─── SOURCE TEXT ───

And though this world, with demons filled,
Should threaten to undo us,
We will not fear, for God has willed
His truth to triumph through us.
The prince of darkness grim,
We tremble not for him,
His rage we can endure,
For, lo, his doom is sure:
One little word shall fell him.

When they finished the song, Mr. Rogers asked of his old prof, "Dr. Orr, when it says one little word will fell him, what is that word?" Great question. What word has the power to bring down the prince of darkness?

Dr. Orr replied, "Evil simply disintegrates in the presence of forgiveness."

Fred Rogers believed that Christian principles were 'caught, not taught' and he lived out forgiveness, acceptance and the power of God's love in his 47 years of television. I am grateful to him for being a Christian peacemaker who presented the 'good news' in a gentle voice for so long. You have fought the good fight, Mr. Rogers. Rest in peace.

─── DATA EXCERPTS ───

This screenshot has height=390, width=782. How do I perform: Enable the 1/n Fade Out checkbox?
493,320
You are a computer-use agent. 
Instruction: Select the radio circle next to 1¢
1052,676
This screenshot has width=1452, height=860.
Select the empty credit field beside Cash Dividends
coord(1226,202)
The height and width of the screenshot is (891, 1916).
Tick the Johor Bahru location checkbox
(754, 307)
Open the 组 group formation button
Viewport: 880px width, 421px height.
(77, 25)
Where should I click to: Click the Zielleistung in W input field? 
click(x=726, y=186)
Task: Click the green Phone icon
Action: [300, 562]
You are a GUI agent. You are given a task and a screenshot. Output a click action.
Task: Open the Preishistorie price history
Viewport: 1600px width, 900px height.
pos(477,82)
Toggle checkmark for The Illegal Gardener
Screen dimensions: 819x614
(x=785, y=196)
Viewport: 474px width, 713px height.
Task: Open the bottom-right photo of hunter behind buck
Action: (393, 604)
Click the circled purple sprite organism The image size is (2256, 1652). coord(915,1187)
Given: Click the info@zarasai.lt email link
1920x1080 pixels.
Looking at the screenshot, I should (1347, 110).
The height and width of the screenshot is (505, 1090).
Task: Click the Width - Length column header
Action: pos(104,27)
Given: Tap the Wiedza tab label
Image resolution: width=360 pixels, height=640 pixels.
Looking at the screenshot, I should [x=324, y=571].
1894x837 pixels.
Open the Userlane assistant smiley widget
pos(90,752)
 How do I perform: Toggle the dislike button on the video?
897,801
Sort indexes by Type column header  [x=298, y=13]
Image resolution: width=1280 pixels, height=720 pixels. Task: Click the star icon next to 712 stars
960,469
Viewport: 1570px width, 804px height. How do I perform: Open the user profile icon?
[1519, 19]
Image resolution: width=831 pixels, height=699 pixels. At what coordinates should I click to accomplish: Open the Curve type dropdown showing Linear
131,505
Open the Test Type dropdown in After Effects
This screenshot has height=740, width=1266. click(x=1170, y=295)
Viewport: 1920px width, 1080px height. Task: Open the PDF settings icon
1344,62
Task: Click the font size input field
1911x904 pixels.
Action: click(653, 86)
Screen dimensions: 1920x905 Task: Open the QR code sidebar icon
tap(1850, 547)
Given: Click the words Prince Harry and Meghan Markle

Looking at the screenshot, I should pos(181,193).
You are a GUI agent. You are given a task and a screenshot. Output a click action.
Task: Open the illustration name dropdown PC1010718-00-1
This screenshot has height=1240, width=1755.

───

_GIVEN TASK_. Set down the passage about Mr. Rogers above word for word, between "And though this" and "prince of darkness?", inclusive.

_EXPECTED ANSWER_.
And though this world, with demons filled,
Should threaten to undo us,
We will not fear, for God has willed
His truth to triumph through us.
The prince of darkness grim,
We tremble not for him,
His rage we can endure,
For, lo, his doom is sure:
One little word shall fell him.

When they finished the song, Mr. Rogers asked of his old prof, "Dr. Orr, when it says one little word will fell him, what is that word?" Great question. What word has the power to bring down the prince of darkness?